Was sieht der Rat vor?

Der Anwen­dungs­be­reich soll deutlich einge­schränkt werden: Erfasst werden sollen nur frei­wil­lige Praktika auf dem offenen Arbeits­markt, sofern sie nicht Teil formaler Bildungs­pro­gramme oder arbeits­markt­po­li­ti­scher Maßnahmen sind. Pflicht­prak­tika blieben ausge­nommen. Auch soge­nannte Schein­prak­tika – also faktische Arbeits­ver­hält­nisse, die als Praktikum dekla­riert werden – sollen erfasst werden. Die ursprüng­lich von der Kommis­sion vorge­schla­gene Indi­ka­to­ren­liste zur Erkennung solcher Fälle soll jedoch deutlich gekürzt und fakul­tativ ausge­staltet werden.
Zudem sollen Unter­nehmen künftig Infor­ma­ti­ons­pflichten erfüllen und Behörden Kontroll­mög­lich­keiten erhalten – etwa durch Arbeits­in­spek­ti­onen oder Beschwer­de­me­cha­nismen.

Verfahren im Europäischen Parlament

Im Euro­pä­i­schen Parlament (EP) verlaufen die Verhand­lungen langsamer als erwartet. Der feder­füh­rende Beschäf­ti­gungs­aus­schuss (EMPL) hat zahl­reiche Ände­rungs­an­träge zum Bericht­s­ent­wurf der spani­schen Sozi­al­de­mo­kratin Alicia Homs Ginel einge­bracht – unter anderem zur Defi­ni­tion von Praktika, zur Vergü­tungs­pflicht und zur Rolle der Sozi­al­partner. Die Abstim­mung im Ausschuss wurde auf den 22. September 2025 verschoben. Erst danach können die Trilog­ver­hand­lungen zwischen Parlament, Rat und Kommis­sion beginnen.

Gut gemeint ist nicht gleich gut gemacht

In Deut­sch­land gibt es bereits einen gesetz­li­chen Mindest­lohn, der für alle Arbeit­­nehmer gilt. Auch (frei­wil­lige) Prak­ti­kanten werden davon grund­sätz­lich erfasst. Eine Ausnahme gibt es nur, wenn das Praktikum in einer Studien- oder Prüfungs­ord­nung vorge­schrieben ist (soge­nanntes Pflicht­prak­tikum).

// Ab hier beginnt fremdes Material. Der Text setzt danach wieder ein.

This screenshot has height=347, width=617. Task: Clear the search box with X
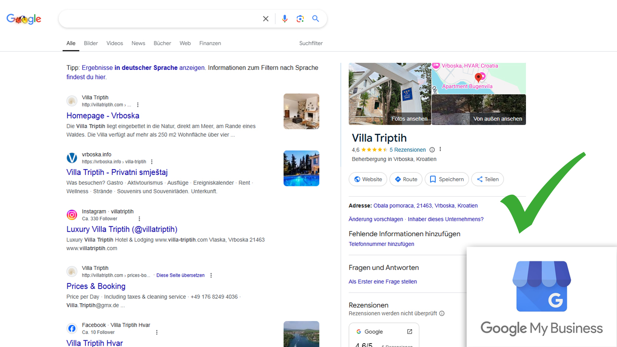(x=266, y=19)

Für Deut­sch­land würden die geplanten Maßnahmen zur Vermei­­dung von Diskri­mi­nie­rung bei der Vergütung von Prak­ti­kanten, die natürlich von umfang­rei­chen Infor­ma­ti­ons­pflichten in Stel­le­n­aus­schrei­bungen und gegenüber den Behörden begleitet werden, einen hohen (unnötigen) büro­kra­ti­schen Aufwand verur­sa­chen. Wenn die Unter­nehmen deshalb ihr Prak­ti­kums­an­gebot einschränken, hätte der geplante Vorschlag also nicht nur negative Auswir­kungen auf die Unter­nehmen selbst, denen poten­zi­elle Fach­kräfte entgehen, sondern auch auf junge Menschen, die auf Praktika ange­wiesen sind, um wichtige Berufs­er­fah­rungen zu sammeln.

Wir brauchen also für Deut­sch­land diese Richt­linie überhaupt nicht! Sollte die Kommis­sion dennoch an diesem büro­kra­ti­schen Gesetz­ge­bungsakt fest­halten, muss zumindest sicher­ge­stellt sein, dass bewährte nationale Systeme nicht beschä­digt werden. Die Regelung muss daher im Anwen­dungs­be­reich deutlich einge­grenzt und nach­ge­schärft werden. Wichtig ist auch, dass keine unge­wollten Effekte eintreten!

Positiv ist immerhin, dass der Rat den Kommis­si­ons­vor­schlag deutlich über­a­r­beiten will. Mit Blick auf die noch ausste­hende Posi­tio­nie­rung des Euro­pä­i­schen Parla­ments ist mit lang­wie­rigen Verhand­lungen zu rechnen, ein Abschluss der Verhand­lungen ist vor Jahres­ende 2025 nicht zu erwarten.